(Some records)
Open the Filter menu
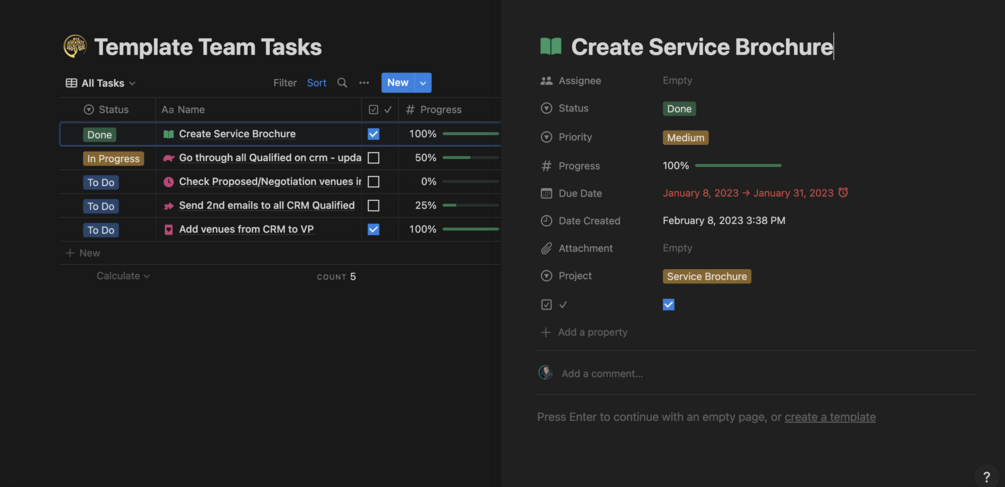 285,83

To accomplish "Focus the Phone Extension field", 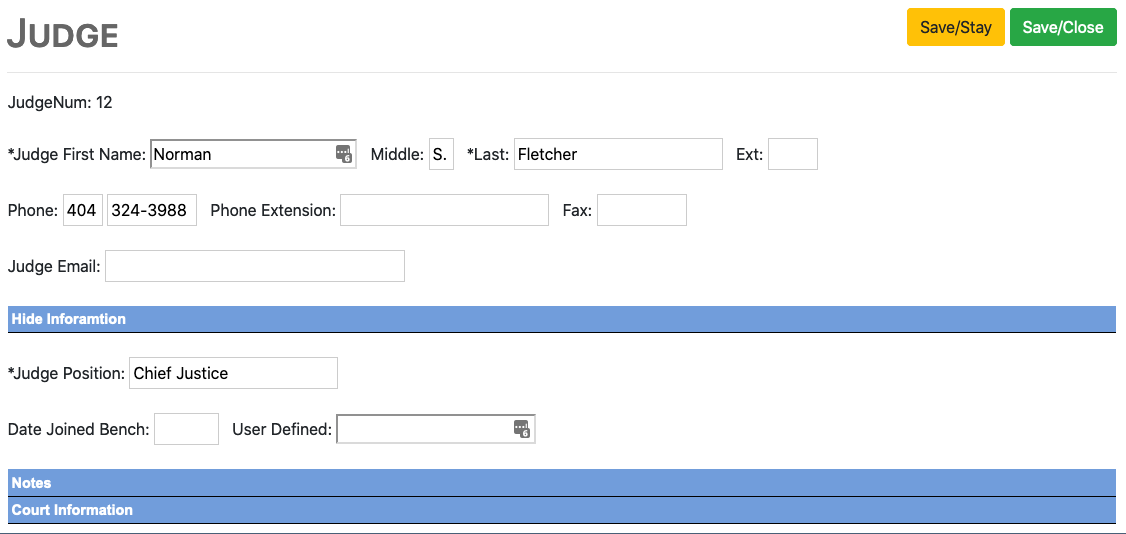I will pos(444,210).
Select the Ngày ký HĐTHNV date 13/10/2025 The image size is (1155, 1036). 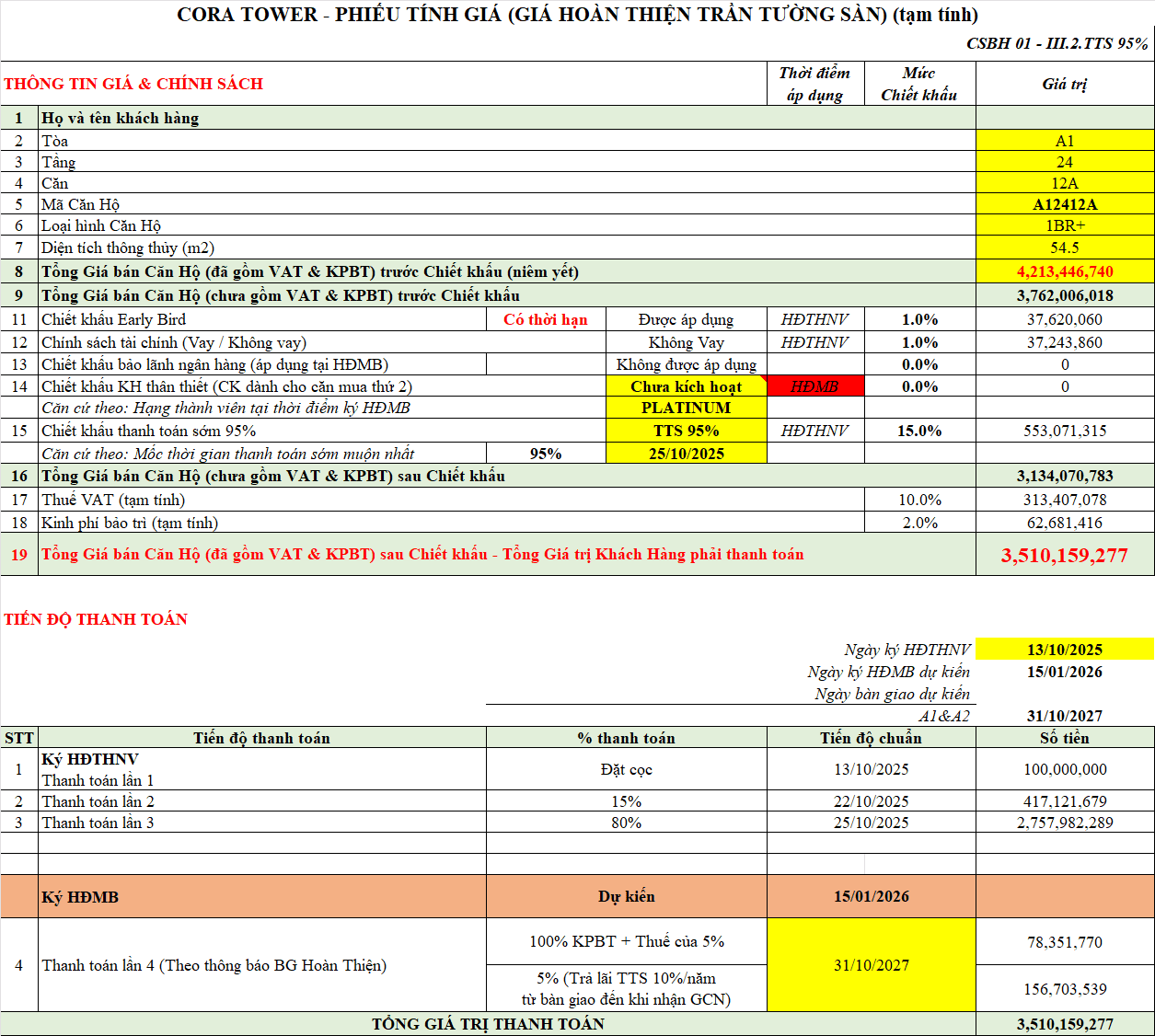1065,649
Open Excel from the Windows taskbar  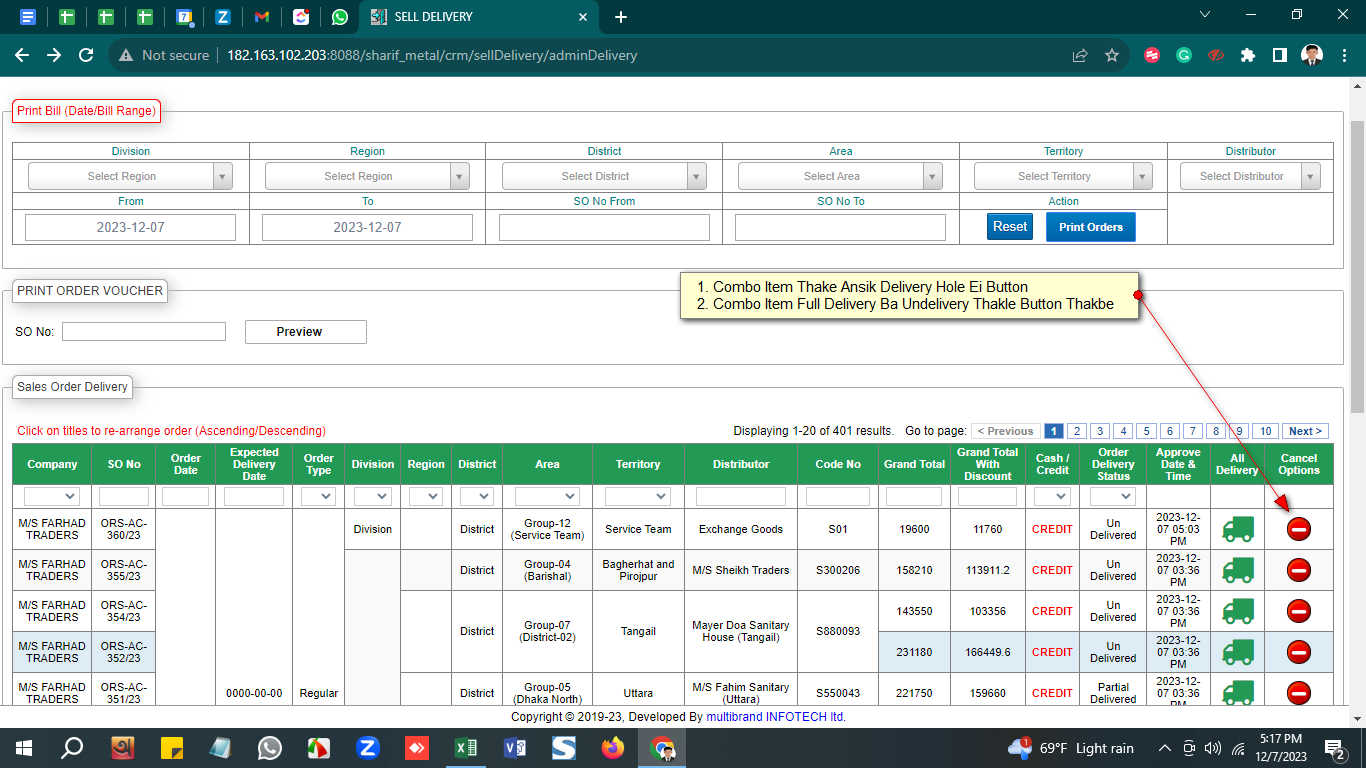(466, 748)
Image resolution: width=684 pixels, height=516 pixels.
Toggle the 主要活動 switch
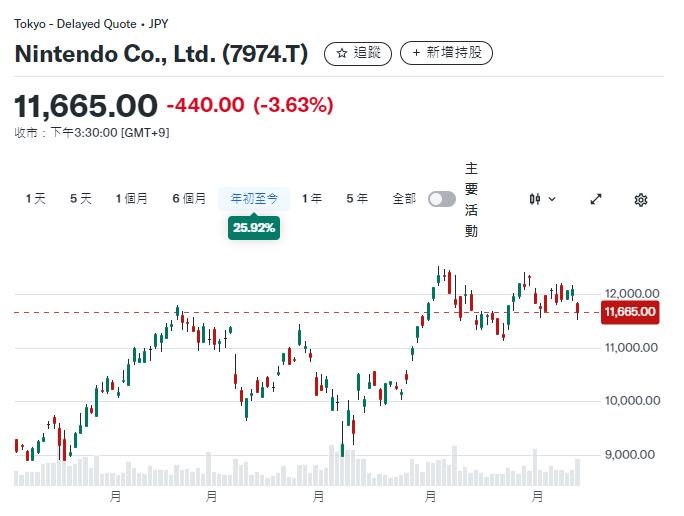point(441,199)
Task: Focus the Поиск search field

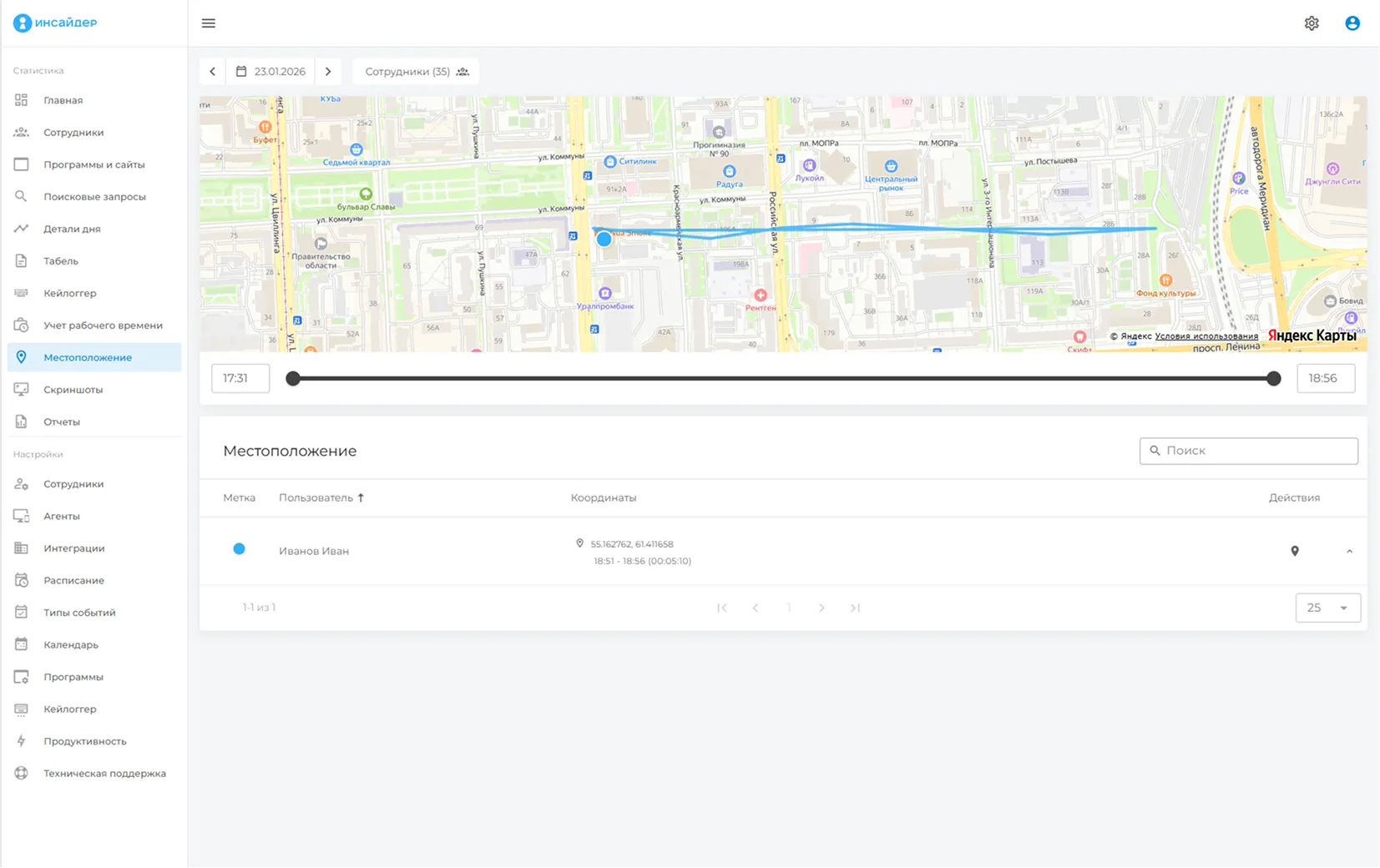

(Directions for this task)
Return the part of the listing that opens with the line containing "Image resolution: width=684" and runs through the end of the listing, word for word, leaving out the pictures.

(Solved exercise)
Image resolution: width=684 pixels, height=516 pixels.
Toggle the 主要活動 switch
point(441,199)
Task: Focus the Поиск search field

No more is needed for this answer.